On the benefits of slot scheduling

In this talk, Julik Tarkhanov discusses the benefits of slot scheduling, particularly in the context of backend job management for a fintech application. The main topic revolves around alleviating load spikes from background jobs that can negatively impact system performance and operational costs. The presentation provides key insights into how slot scheduling can enhance workload predictability and reduce the need for substantial system scaling.

Key Points Discussed:

Traditional Scheduling Challenges:

Using methods like cron for scheduling tasks leads to significant load spikes when many tasks are executed simultaneously. This is detrimental not only to performance but also incurs higher costs due to increased resource scaling.
Introduction of Slot Scheduling:

Slot scheduling distributes tasks evenly across a limited number of slots derived from user IDs, which helps maintain consistent throughput and reduces queue depth.
Modeling and Simulation:

Julik introduces discrete simulations as a strategy to evaluate scheduling mechanisms and predict load behavior accurately. By simulating several job scenarios, teams can derive effective scheduling solutions without excessive real-world testing.
Implementing Slot Scheduling:

With the slot scheduling system, each user’s jobs are grouped into buckets managed efficiently at different time intervals. This prevents workload saturation in the job queue and enhances system stability.
Metrics and Feedback Loop:

The use of performance metrics to characterize job durations and throughput is crucial. It allows teams to assess and adjust scheduling strategies based on actual performance data.
Handling Jumbo Users:

The talk addresses the issue of 'jumbo users,' whose workload is significantly larger than average. Special handling strategies, like isolating those users onto dedicated queues or clusters, can help maintain overall system performance.

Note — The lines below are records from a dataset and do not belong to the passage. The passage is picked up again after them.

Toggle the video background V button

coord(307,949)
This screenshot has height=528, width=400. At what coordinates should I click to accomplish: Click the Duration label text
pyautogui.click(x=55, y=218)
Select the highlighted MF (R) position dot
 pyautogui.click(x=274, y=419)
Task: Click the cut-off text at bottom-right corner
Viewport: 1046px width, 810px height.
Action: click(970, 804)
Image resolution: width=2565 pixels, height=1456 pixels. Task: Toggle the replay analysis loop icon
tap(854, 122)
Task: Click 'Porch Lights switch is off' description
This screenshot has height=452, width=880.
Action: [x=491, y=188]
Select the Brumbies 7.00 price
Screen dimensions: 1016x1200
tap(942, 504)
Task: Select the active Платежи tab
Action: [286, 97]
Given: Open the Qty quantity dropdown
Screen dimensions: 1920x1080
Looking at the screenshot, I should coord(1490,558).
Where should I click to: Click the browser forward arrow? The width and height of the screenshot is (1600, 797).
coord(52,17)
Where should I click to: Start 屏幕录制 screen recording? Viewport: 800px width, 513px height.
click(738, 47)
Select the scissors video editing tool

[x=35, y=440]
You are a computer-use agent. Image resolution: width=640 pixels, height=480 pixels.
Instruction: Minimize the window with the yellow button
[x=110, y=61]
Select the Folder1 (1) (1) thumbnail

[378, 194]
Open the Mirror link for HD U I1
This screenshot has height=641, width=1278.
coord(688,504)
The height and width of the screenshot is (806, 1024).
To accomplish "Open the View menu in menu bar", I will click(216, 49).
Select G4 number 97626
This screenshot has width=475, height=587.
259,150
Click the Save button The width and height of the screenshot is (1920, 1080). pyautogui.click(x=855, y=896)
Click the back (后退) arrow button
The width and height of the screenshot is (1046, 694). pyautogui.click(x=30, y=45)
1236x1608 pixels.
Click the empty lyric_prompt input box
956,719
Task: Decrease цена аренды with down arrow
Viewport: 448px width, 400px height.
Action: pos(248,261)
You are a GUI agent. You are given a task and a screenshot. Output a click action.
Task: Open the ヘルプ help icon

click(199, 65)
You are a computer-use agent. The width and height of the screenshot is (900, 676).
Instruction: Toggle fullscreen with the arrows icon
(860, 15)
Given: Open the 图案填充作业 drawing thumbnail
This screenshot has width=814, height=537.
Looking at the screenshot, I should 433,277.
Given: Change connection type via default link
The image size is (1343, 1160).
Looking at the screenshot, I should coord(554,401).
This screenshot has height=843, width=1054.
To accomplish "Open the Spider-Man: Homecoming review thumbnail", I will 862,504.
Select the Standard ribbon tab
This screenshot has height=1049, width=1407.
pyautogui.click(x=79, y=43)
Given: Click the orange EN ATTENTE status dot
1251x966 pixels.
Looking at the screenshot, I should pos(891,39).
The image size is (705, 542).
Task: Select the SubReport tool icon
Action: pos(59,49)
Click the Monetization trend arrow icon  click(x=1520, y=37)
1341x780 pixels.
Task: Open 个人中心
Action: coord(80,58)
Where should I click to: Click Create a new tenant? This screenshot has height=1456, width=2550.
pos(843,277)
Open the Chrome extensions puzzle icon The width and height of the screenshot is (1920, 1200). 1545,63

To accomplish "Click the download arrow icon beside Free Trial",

Conclusions and Takeaways:

Slot scheduling is a practical solution for managing workloads in environments with numerous users, preventing spikes in resource needs while maintaining performance.
Using simulations can help validate assumptions and arrive at efficient solutions quickly, highlighting that sometimes straightforward approaches yield the best results.
The importance of monitoring and adjusting strategies in real-time cannot be overstated, as it leads to better predictive scaling and overall system management.

Overall, slot scheduling proves to be an effective method for optimizing task execution in a heavily loaded environment, making it a beneficial approach for tech teams looking to enhance the performance of their applications.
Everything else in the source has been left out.